● Passage shown:
[start]
It said, “This is six times the level of the same period last year (6,500) and almost the same as the total for all of 2014 (43,500).”

More than 90 per cent of the people arriving are from refugee-producing countries, principally Syria from where over 60 per cent of people came this year, followed by Afghanistan, Iraq, Somalia and Eritrea, UNHCR said.

“The refugees cross the eastern Aegean Sea from Turkey in small, flimsy boats and inflatable dinghies,” UNHCR spokesperson Melissa Fleming told the UN news briefing in Geneva, Switzerland.

“They are landing in as many as 15 different Greek islands or being rescued at sea by the Greek Coast Guard,” Fleming said.

He said, “The largest arrivals have been on Lesvos, Chios and Samos and the Dodecanese Islands, particularly Kos and Leros. Smaller numbers of refugees have also been crossing through Greece's land border with Turkey at Evros.”

On Kos, where some 7,000 refugees have arrived so far this year, there are no official facilities for those awaiting registration, and conditions are particularly dire.

“In the absence of alternatives, refugees have had to move into an abandoned hotel with no electricity or running water. Hundreds of women, children and men are sleeping in cramped and unsanitary conditions,” she said.

Fleming went on to say that the large numbers of refugees arriving has led to bottlenecks, as the authorities struggle to identify, register and fingerprint them.

“Refugees awaiting registration, including families with children, have no choice but to sleep in the open,” the spokesperson said.

He said, “In addition, many refugees landing on remote beaches, including elderly people and small children, have to walk for miles carrying their meagre belongings because of the lack of transport.”
[end]
● Stored rows:
[start]
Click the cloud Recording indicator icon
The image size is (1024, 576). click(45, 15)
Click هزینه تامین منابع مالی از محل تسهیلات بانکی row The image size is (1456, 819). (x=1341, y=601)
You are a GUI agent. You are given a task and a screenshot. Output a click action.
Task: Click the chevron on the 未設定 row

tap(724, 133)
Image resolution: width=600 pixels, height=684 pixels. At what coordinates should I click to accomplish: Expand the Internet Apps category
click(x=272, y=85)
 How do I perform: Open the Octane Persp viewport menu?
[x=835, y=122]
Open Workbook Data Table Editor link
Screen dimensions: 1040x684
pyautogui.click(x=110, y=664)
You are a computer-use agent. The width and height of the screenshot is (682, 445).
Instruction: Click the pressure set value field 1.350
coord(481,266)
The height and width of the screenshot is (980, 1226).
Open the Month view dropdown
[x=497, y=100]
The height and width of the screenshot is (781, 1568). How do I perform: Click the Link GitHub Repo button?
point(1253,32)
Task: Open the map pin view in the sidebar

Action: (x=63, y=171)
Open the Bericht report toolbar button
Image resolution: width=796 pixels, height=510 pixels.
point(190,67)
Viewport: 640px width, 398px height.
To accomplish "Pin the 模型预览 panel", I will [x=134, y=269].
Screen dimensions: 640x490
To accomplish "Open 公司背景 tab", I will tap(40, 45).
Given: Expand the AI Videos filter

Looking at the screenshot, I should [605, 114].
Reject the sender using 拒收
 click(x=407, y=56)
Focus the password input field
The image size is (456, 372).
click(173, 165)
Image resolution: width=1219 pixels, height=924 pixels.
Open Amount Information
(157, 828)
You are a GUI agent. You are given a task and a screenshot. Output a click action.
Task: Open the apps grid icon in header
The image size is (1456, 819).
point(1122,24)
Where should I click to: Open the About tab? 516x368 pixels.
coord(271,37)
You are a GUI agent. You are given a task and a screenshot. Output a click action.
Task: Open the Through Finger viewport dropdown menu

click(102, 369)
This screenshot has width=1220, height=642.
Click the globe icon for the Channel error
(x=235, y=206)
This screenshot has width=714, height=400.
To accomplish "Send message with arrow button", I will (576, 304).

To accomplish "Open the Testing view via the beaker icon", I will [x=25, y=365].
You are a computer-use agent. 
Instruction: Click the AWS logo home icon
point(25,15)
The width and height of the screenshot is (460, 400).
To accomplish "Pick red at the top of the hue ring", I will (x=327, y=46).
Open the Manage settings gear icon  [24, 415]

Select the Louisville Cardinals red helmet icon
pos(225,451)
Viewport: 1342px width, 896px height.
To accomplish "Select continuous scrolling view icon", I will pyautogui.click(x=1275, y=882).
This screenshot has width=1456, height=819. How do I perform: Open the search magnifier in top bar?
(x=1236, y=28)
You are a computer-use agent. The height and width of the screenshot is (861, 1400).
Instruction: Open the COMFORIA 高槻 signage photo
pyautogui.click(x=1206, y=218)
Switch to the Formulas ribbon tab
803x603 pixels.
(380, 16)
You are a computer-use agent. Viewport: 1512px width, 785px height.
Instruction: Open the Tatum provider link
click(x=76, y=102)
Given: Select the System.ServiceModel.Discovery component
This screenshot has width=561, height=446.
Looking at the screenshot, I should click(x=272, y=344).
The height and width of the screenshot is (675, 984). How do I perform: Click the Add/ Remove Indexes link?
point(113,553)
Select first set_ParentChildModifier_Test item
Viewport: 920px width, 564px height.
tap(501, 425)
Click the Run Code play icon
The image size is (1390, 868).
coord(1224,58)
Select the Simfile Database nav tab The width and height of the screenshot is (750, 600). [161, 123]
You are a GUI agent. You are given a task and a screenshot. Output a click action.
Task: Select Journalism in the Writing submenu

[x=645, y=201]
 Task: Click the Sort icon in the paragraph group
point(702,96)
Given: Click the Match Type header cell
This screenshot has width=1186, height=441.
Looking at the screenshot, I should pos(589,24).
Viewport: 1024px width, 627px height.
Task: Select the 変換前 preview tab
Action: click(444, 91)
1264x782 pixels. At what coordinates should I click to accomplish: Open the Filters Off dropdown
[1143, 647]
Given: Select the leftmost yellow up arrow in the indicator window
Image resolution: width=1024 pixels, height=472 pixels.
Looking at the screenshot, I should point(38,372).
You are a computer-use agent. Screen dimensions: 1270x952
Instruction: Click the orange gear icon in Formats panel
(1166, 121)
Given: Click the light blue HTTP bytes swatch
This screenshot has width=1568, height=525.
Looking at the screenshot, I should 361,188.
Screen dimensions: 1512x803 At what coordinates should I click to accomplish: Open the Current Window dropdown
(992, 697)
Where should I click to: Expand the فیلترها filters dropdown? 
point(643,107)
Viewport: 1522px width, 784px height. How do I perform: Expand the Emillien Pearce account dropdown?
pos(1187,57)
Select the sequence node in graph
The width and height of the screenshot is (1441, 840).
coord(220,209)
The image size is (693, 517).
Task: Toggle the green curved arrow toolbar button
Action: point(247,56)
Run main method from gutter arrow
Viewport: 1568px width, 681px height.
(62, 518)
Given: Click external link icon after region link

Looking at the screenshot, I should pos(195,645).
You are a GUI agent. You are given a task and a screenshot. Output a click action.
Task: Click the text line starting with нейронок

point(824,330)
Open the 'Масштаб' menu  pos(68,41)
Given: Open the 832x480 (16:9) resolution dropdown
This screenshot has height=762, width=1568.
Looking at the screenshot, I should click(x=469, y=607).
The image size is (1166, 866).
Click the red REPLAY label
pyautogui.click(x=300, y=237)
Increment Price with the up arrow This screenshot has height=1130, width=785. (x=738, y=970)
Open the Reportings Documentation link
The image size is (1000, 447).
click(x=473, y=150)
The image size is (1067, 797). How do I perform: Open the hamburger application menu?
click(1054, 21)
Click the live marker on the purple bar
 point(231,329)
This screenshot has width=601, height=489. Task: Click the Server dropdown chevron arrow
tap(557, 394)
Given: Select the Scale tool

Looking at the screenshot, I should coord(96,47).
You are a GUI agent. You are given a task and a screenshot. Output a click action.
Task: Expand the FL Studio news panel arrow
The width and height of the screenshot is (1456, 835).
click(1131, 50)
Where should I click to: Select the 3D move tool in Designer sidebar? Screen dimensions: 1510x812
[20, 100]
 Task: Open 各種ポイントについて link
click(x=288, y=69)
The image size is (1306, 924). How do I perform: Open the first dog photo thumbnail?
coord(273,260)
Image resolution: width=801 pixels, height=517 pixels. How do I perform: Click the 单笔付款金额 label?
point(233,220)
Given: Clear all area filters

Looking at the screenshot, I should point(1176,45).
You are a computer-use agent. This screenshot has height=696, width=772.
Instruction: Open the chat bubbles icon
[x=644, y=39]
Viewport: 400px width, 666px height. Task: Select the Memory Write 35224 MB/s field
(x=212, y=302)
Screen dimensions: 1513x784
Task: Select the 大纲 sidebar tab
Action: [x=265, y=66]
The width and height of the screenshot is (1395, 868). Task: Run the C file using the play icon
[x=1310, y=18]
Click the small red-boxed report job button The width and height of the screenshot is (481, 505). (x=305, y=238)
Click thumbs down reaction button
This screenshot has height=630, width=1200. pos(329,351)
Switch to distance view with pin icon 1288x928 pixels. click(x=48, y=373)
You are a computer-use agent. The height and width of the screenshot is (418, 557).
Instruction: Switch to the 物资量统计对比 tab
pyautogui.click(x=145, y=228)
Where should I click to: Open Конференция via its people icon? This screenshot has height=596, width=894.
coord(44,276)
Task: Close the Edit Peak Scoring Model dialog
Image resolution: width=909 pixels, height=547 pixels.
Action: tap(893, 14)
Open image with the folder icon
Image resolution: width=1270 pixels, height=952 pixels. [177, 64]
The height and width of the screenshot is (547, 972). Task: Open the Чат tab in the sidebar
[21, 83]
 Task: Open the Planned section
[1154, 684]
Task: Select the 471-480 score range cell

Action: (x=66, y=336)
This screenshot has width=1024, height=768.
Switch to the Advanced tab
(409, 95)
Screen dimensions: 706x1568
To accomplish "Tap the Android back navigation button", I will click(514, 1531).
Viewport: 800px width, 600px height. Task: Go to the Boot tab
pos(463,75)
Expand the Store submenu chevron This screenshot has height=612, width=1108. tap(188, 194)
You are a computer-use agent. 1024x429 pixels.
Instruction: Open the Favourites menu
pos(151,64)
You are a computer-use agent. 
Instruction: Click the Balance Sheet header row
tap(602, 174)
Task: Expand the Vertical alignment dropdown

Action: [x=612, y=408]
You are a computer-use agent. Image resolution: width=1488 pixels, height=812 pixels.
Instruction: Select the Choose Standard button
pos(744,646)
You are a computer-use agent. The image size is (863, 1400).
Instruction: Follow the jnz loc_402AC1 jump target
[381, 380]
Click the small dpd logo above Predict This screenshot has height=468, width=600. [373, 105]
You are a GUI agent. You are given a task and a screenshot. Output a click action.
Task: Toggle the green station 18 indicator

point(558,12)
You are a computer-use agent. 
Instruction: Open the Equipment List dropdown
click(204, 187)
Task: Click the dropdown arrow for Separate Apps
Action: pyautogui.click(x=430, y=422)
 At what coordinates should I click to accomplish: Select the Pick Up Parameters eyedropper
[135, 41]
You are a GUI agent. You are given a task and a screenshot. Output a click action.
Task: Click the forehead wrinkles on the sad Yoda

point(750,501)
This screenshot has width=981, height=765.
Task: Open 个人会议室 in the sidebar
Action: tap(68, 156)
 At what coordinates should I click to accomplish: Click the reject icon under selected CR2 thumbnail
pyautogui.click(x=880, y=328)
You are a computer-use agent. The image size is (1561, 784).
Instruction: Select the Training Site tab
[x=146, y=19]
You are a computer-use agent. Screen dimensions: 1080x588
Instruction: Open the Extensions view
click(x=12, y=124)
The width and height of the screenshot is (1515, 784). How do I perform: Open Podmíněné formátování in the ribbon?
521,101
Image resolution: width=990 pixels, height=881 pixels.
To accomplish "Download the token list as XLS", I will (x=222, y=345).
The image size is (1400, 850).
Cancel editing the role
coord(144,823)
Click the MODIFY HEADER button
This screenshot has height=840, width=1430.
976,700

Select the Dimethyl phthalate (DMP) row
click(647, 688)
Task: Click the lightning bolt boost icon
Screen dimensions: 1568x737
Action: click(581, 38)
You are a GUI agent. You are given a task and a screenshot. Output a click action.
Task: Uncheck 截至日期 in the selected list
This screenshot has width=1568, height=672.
[end]
● Short exercise 1:
List every country that the report on refugee arrivals in Greece names as an origin of the arriving refugees.
● Short exercise 2:
Continue the report on refugee arrivals in Greece from the point where it stops.
The data that comes after the report on refugee arrivals in Greece is separate material and is not part of the report.

● Exercise answer 1:
Syria, Afghanistan, Iraq, Somalia, Eritrea

● Exercise answer 2:
“There is no regular provision of food or drinking water to refugees, unless they are accommodated in police-run facilities for registration and processing,” she said, noting that “in some of the islands, local volunteers have organised themselves spontaneously and have asked local restaurants and bakeries for food donations to distribute to the refugees who are sleeping rough or in unused buildings.”

To respond to the critical situation in the Greek islands, she said the refugee agency is increasing its personnel in Lesvos, Chios, Samos, Kos, Rhodes, Leros and Evros.

UNHCR is already helping local authorities to improve reception conditions, identify additional accommodation for refugees, provide legal information and counselling to new arrivals and distribute sleeping bags and mats, soap, sanitary towels and other relief items to the most needy.

As of the end of May, almost 90,000 refugees and migrants had crossed the Mediterranean in 2015, including some 46,500 who landed in Italy and the 42,000 in Greece.

Smaller arrivals numbers have been recorded in Spain at 920 and Malta at 91, according to UNHCR, which also reported that1,850 refugees or migrants have died or are missing at sea.